Minors are compelled to attend public schools. Even if you can legally drop out at the age of 16 many states pass laws designed to punish them for doing so. No drivers license being the only one I can think of off the top of my head. I suppose we can’t cater to every single individual that doesn’t want to read an assigned book but can’t we be a bit flexible?

I’m pretty sure you’re joking but teachers are not really the adult guardians of their student. If that were the case they wouldn’t require students to get their permission slips for field trips signed by parents or guardians. I’m sure if I tried to get a teacher to sign mine she would have just told me to get it signed by my parents.

Odesio

The issue is not whether or not this book is an acceptable book for the college level High School class for which it is assigned. Neither this student nor her parents are objecting to its being the book for the class as a whole.

The issue is how to handle a student who is preparing for college, taking a college level class, and who demands an individualized curriculum for their particular preferences and sensitivities, who demands to be sheltered from exposure to that which they consider to be objectionable thought.

Odesio if that girl was in an elective college prep class, do you think she would have been well served by opting out of Greek Mythology and getting some make work independent studies instead? Was her education even served well by allowing her to opt out in 9th grade in a required class? It seems to me that the school could have decided to require that she complete the material that is the curriculum of the school. If she (or her parents) refused then they would be the ones who decided that she would fail.

Some flexibility yes, but how far? This young woman is not required to take that class; for her to demand that its curriculum be modified specifically for her does seem a bit much, even if I could see a great teacher responding to an articulate and polite request.

It’s still not clear to me why she’s objecting to the book. See below:

If it’s because she objects to the subject matter, then tough titties. If she reads a lot, surely she knows that characters in books do all sorts of objectionable things. But if, as the latter paragraph suggests, it’s because she’s a reader with a vivid imagination and has trouble with the images it conjures up in her mind, I’m inclined to grant her a little more leeway. It’s one thing to require someone to know or read about something; it’s another to require them to experience it, even vicariously. I’m still not sure she should be exempted in this case, but this sort of objection could well be valid. Should a high school student be required to read scenes of graphically-described torture? What about rape or molestation (which could be particularly disturbing if the student had been raped or molested herself)?

And yet, they can conjure up vivid images and vicarious experience.

I was 16 throughout 12th grade. I had skipped a grade, and was a year younger than my classmates. I wonder if a similar thing is true of this girl. In any case, intellectually advanced does not necessarily mean emotionally advanced, or socially advanced or sexually advanced.

Such trust in authority figures!

Maybe this is a side debate, but I’m left wondering if it’s okay for high school kids to read about sexual abuse (like my senior year class did in The Bluest Eye) but not about sex.
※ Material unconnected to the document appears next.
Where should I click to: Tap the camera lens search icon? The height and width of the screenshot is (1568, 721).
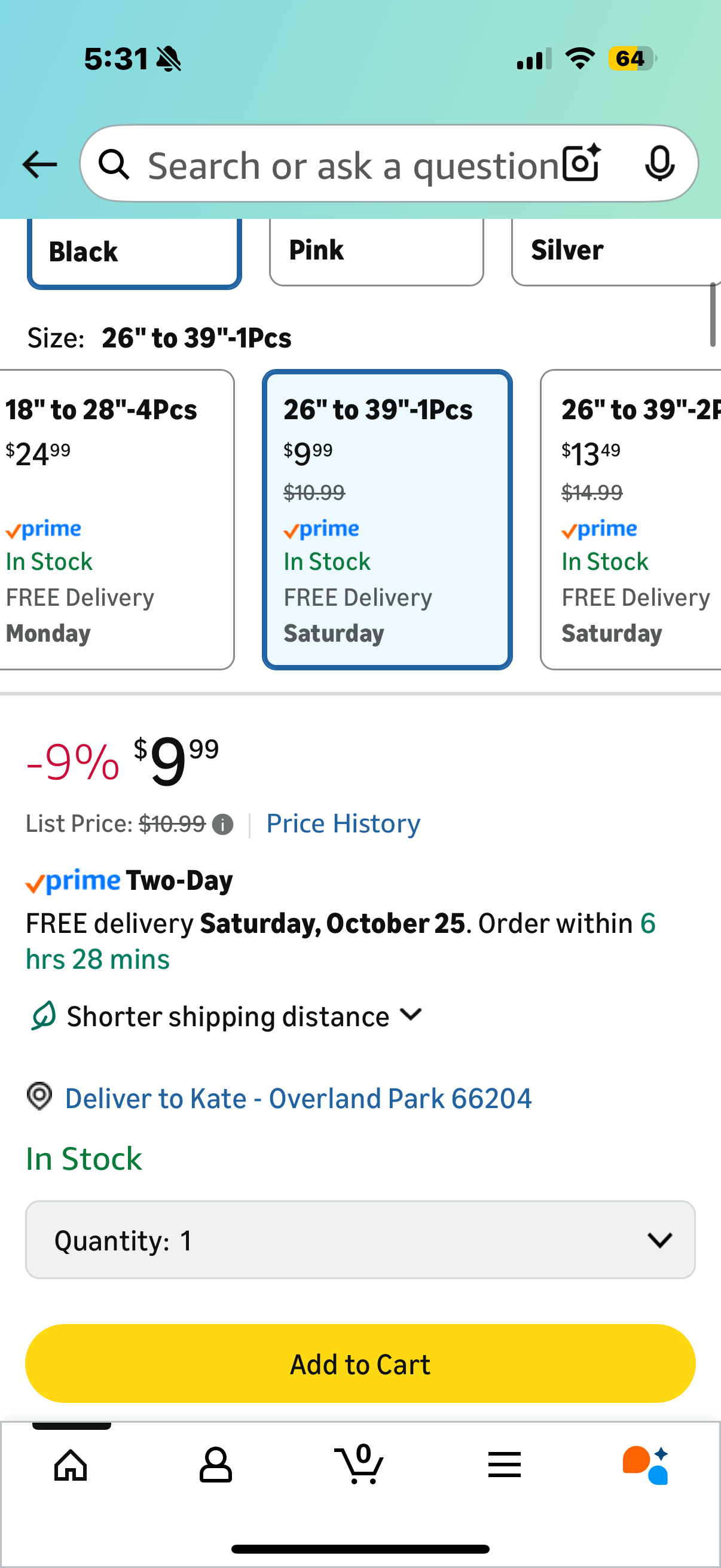click(x=581, y=163)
Thudlow she was not being required to take that class. She could have dropped it and would still have graduated High School; she risked the optional IB program that is supposed to be for advanced students ready to tackle college level material in a mature manner.

In any case the updated link now states that she will, like Odesio’s 9th grade classmate, be allowed to read something different instead.

And I do not have a problem with a teacher allowing for that at their discretion with knowledge of the specific ways and wherefores of the objection. If the administration is forcing that upon the teacher then this is a very bad decision. I can say however in any case that if I was an admissions dean at a halfway decent college I would not want this student in my program. No matter what her GPA, class rank, and test scores. College is not the place for people who want to put their fingers in their ears and go “LaLaLa - I’m not listening!” to anything they find uncomfortable or are “totally against”.